As part of a machine learning project, I had to understand tic-tac-toe better, and so I have written an algorithm which a) finds all the possible unique games and b) gathers statistical information about those games.

Based on Wikipedia's tic-tac-toe article, consider a board with the nine positions numbered as follows:

  j=0 j=1 j=2
i=0 1 2 3
i=1 4 5 6
i=2 7 8 9

Assume X always starts. As an example, take the game where X moves top left, followed by O moving top right, then X going middle left followed by O going top middle. These first four moves can be written down as "1342". The game could continue and once completed could be written as "134258769". It's not a perfect game because the first player misses a few opportunities to win and in the end it's a draw.

Every possible combination of moves making up unique games of tic-tac-toe are hence found somewhere between the numbers 123456789 and 999999999 (although probably iterating up to 987654321 suffices).
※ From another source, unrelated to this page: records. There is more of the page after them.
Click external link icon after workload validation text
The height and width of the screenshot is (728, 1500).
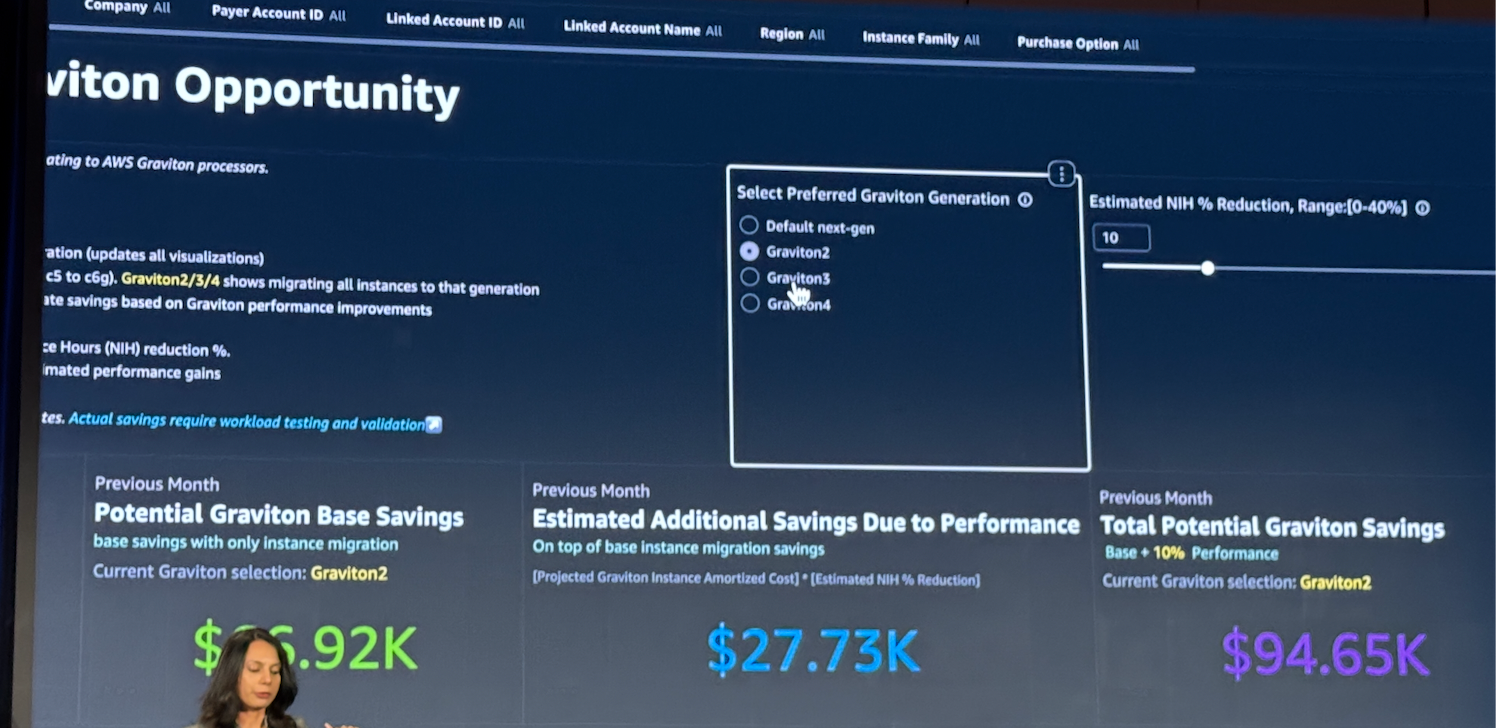(x=433, y=425)
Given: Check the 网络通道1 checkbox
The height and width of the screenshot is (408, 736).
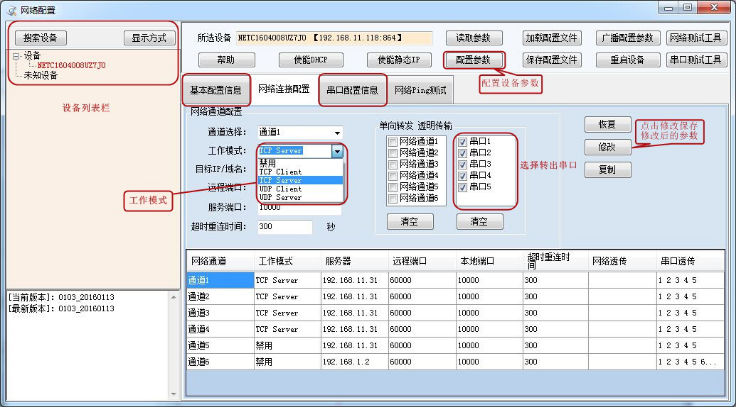Looking at the screenshot, I should (393, 142).
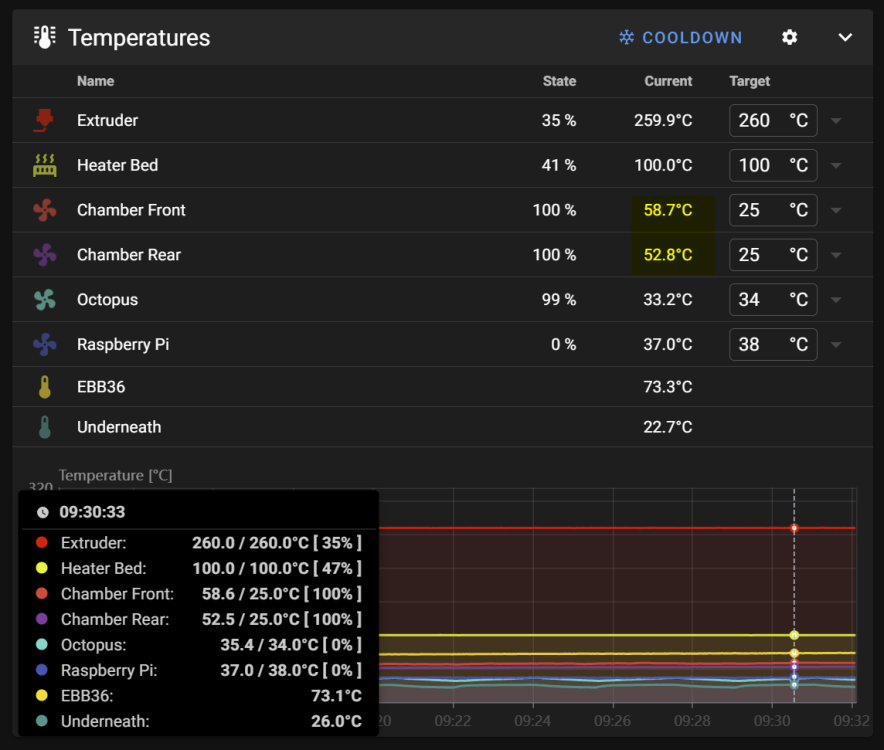Screen dimensions: 884x750
Task: Click the Extruder nozzle icon
Action: point(44,120)
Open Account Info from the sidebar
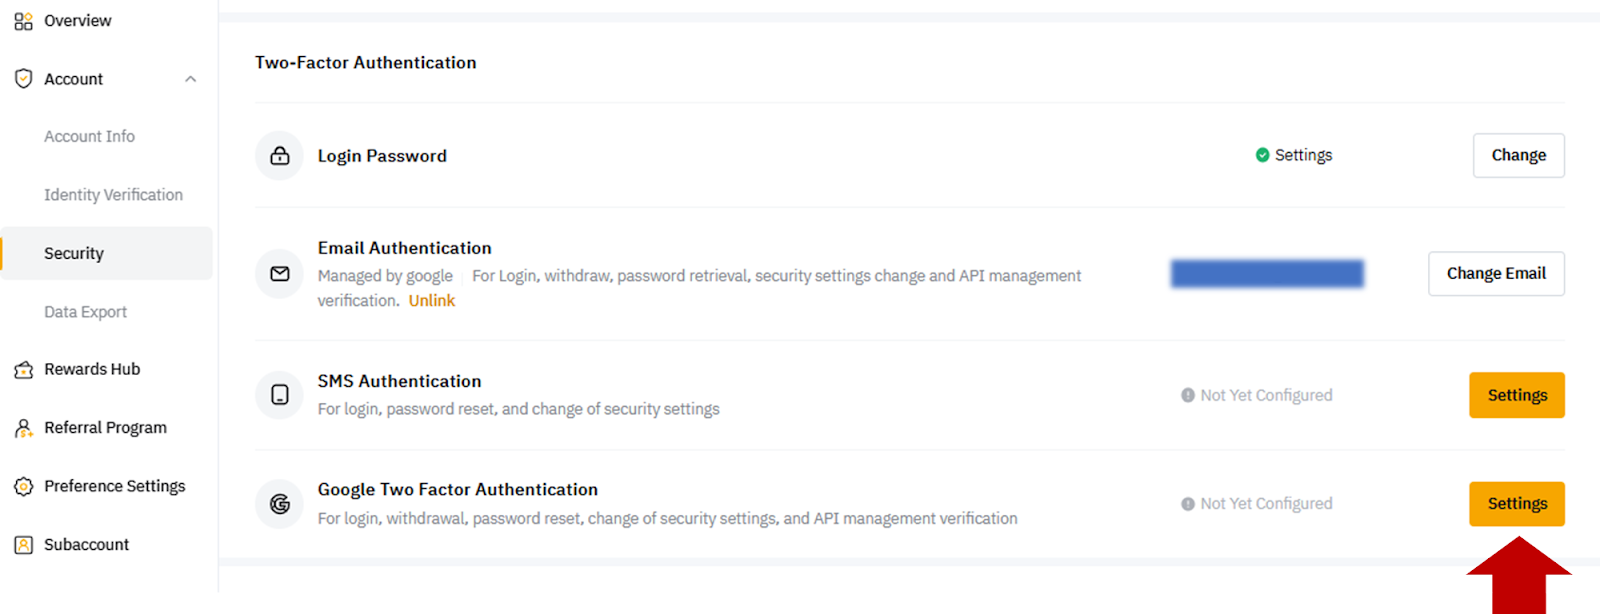Screen dimensions: 1600x614 pos(89,136)
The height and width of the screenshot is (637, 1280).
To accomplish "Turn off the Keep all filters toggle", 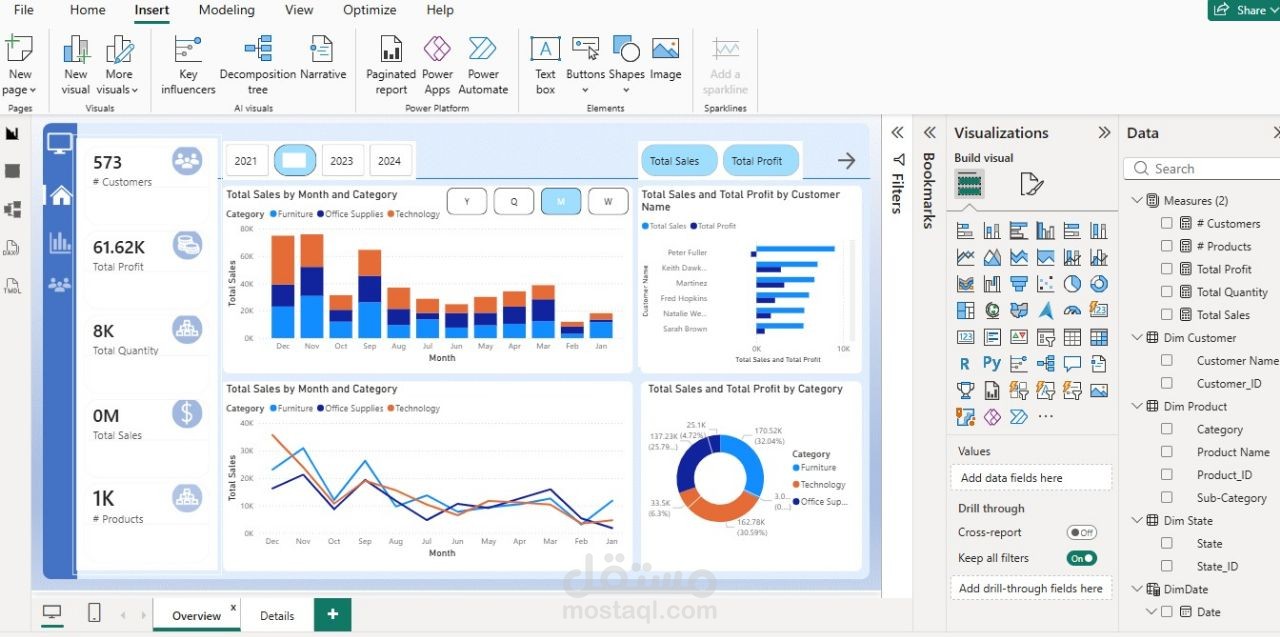I will point(1081,558).
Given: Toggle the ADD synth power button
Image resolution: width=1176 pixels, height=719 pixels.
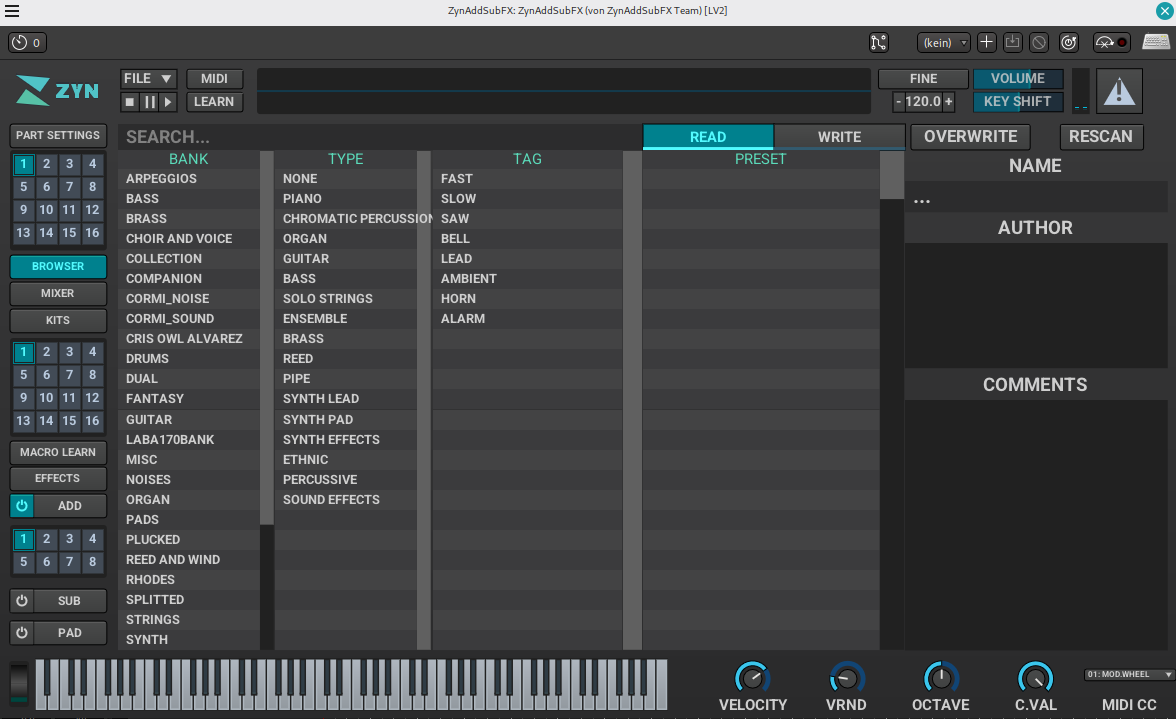Looking at the screenshot, I should (x=21, y=506).
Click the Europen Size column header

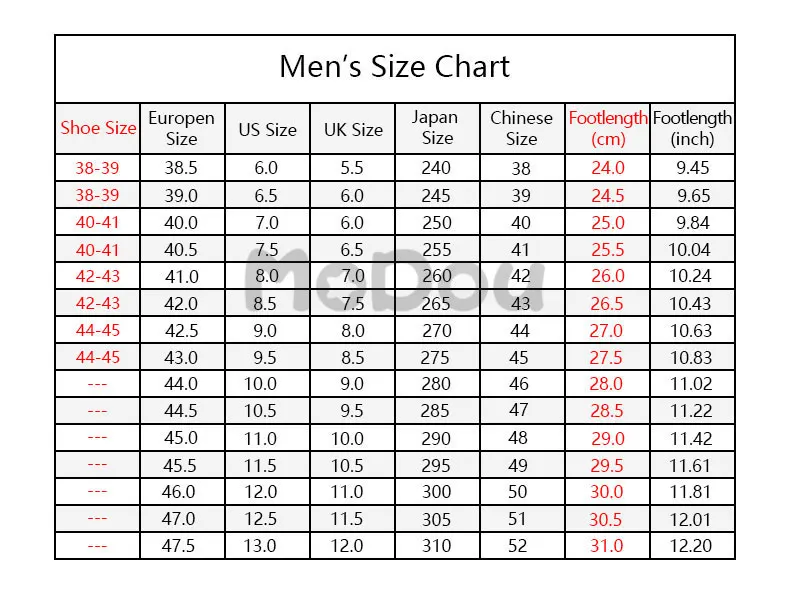181,128
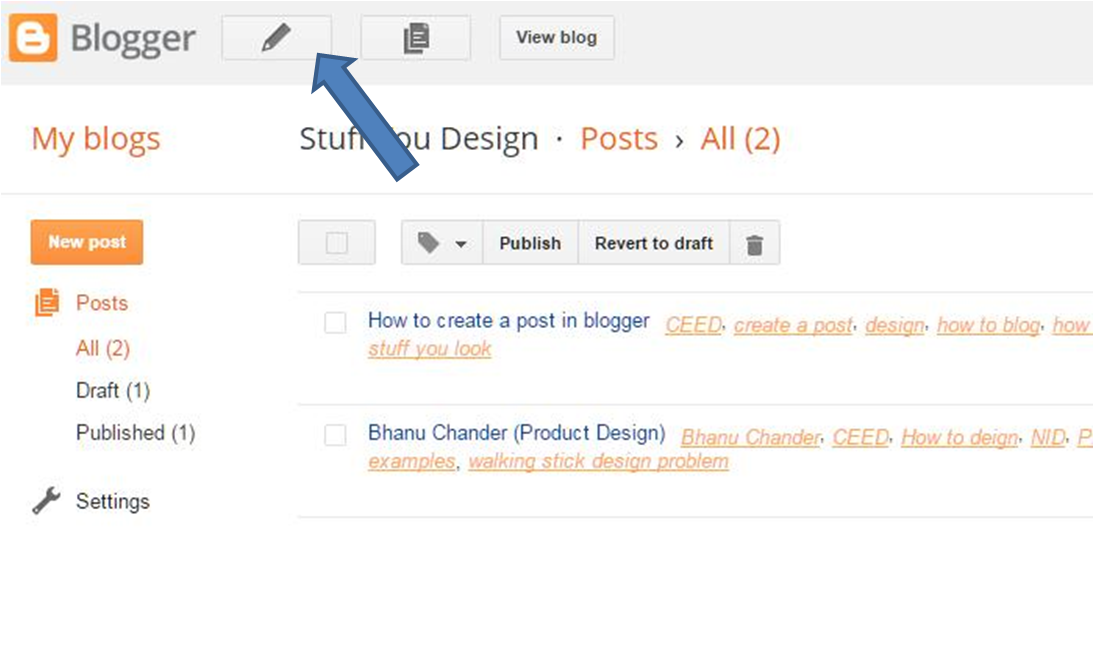Click the Blogger wordmark in the header

pos(132,37)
Most of the numbers are illegitimate because each cell is only allowed to be filled once, so for example the number 222222222 does not represent a valid combination. In order to find every valid combination we simply start with that lowest number and iterate up to nine nines, attempting to determine if each number is a valid combination and if it is, record the results of the game.

In order to determine if a combination is valid, we use the following Javascript snippet, which checks that the nine digit number does not contains zeros and contains all of the digits 1 to 9:
//gameAsString contains the current number, e.g. '123456798'
let isValidGame = true;
for(idx = 1; idx < 10; idx++) {
    if(gameAsString.indexOf('' + idx) === -1 //only valid if every digit from 1-9 is found
       || gameAsString.charAt(idx-1) === '0') //only 1-9 are valid
    {
        isValidGame = false;
        break;
    }
}
            
If a number does represent a valid combination, the next step is to iterate through each digit starting at the left, to work out when the game is finished (it can be won after just 5 moves, or it can require all 9 moves, ending in a win or a draw). For example numbers starting with '12437' represent combinations completed after just 5 moves. Although there are 9999 such valid combinations, the game is only recorded once and all other combinations of numbers which start with 12437 are discarded.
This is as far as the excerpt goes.